Roles of Employers, Injured Workers and Treatment Providers in the First month After Injury
What the employer should be doing
In
the first month post injury the employer should:
- Detail the incident
leading to the workers
compensation claim
- Complete and lodge the
paperwork related to the claim
- Forward payment for
wages passed on from the insurer to the worker immediately after they receive
them
- Provide suitable duties
as per guidelines on the medial certificate.
- If you have difficulties
providing suitable duties, or are unsure what you should be doing, contact your
agent or WorkCover for advice.
What the worker is suppose to be doing
To
receive and continue to receive workers compensation benefits and have treatment
and rehabilitation expenses paid for the worker needs to:
-
Attend appointments with their NTD as requested
-
Ensure your medical certificate is always up to date
and forwarded to relevant parties
- particularly the agent
who is paying them
-
Attend all referrals made by their NTD for assessments
and treatment
-
Give adequate notification of cancellation if they are
unable to attend
-
Advise their doctor or the agent of any change in
circumstance - i.e. injury
status, change of address
-
Undertake medical assessments organised by the agent
providing they are given reasonable notice and they are within a distance that can
be travelled to in view of their injury limitations
-
Participate in rehabilitation program organised by the
agent or you (although a worker can elect to change providers if you are not
happy with the service of the rehabilitation provider you or the agent arranges
What the Treatment Providers should be doing
Unless the worker's injury is serious and requiring immediate hospitalisation the majority of medical intervention in the first month will involve the NTD. He or she will need to consider:
-
Otaining a detailed injury history
-
Identifying any significant red flags requiring immediate intervention
-
Establishing the claims status
-
Refering for further investigation
-
Refering to other specialsits or medical staff for further assessment or treatment
For other treatment providers the onus will be on
-
Establishing claim details
-
Establishing the claim status
-
Arranging an initial assessment consultation,
-
Giving initial feedback to the injured woker and referring NTD about the injury status and treatment needs
-
Developing an injury management plan
The role
of Workcover in the first month
If
all parties do what they are supposed to do in the first month there shouldn’t
be need for Workcover assistance.

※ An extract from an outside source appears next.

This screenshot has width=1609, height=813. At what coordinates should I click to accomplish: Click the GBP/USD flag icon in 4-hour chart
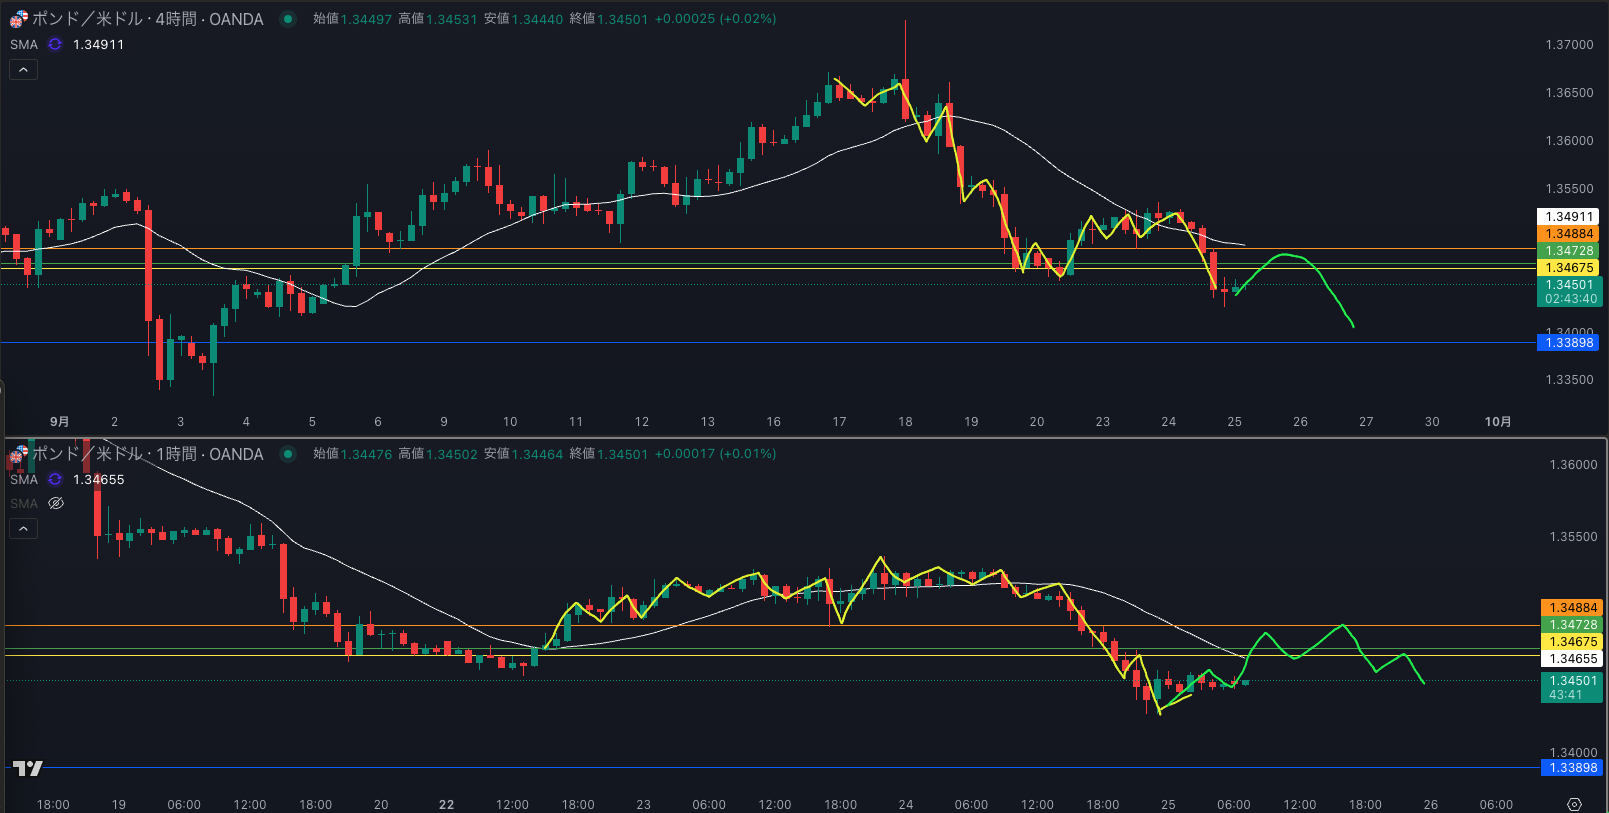coord(18,19)
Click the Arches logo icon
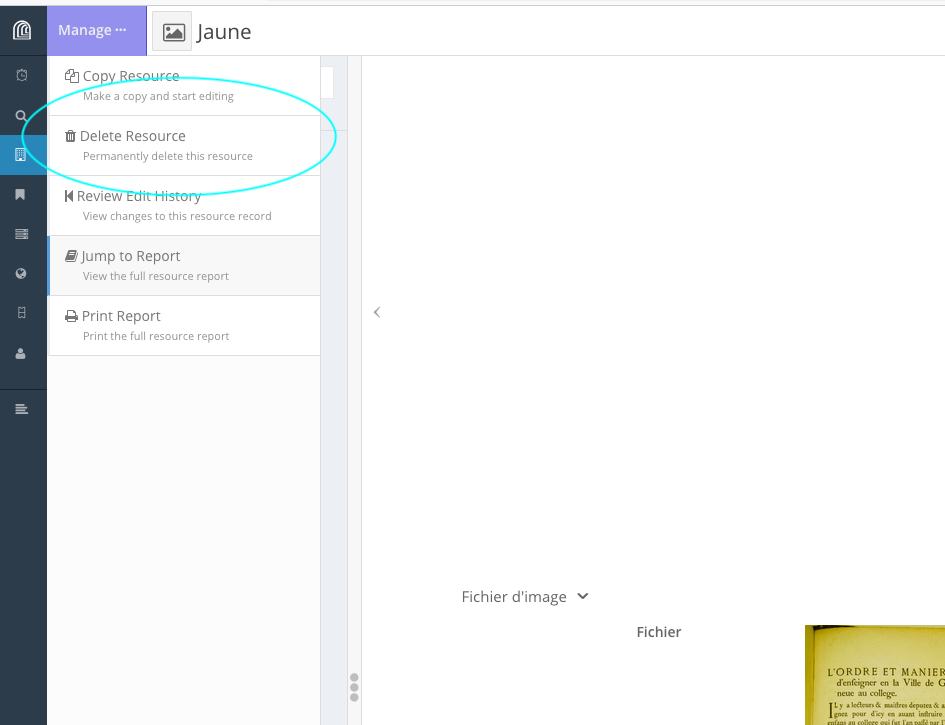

If there are problems in the following areas a
worker may need to call to their assistance line to help getting things moving calls are often made:
-
If the employer won’t lodge a claim
-
If the employer doesn't appear to have a policy
-
The injury was caused by a clear and significant
occupational health and safety breach
-
There was no response from the agent about the workers
claim within 10 days
-
The worker wasn't advised of their claim status and
doesn’t receive wage payment after 2 weeks
-
Treatment or investigations that the worker’s NTD says
is reasonably necessary are ignored or refused
-
The employer refuses to offer suitable duties
consistent with the worker’s medical certificate.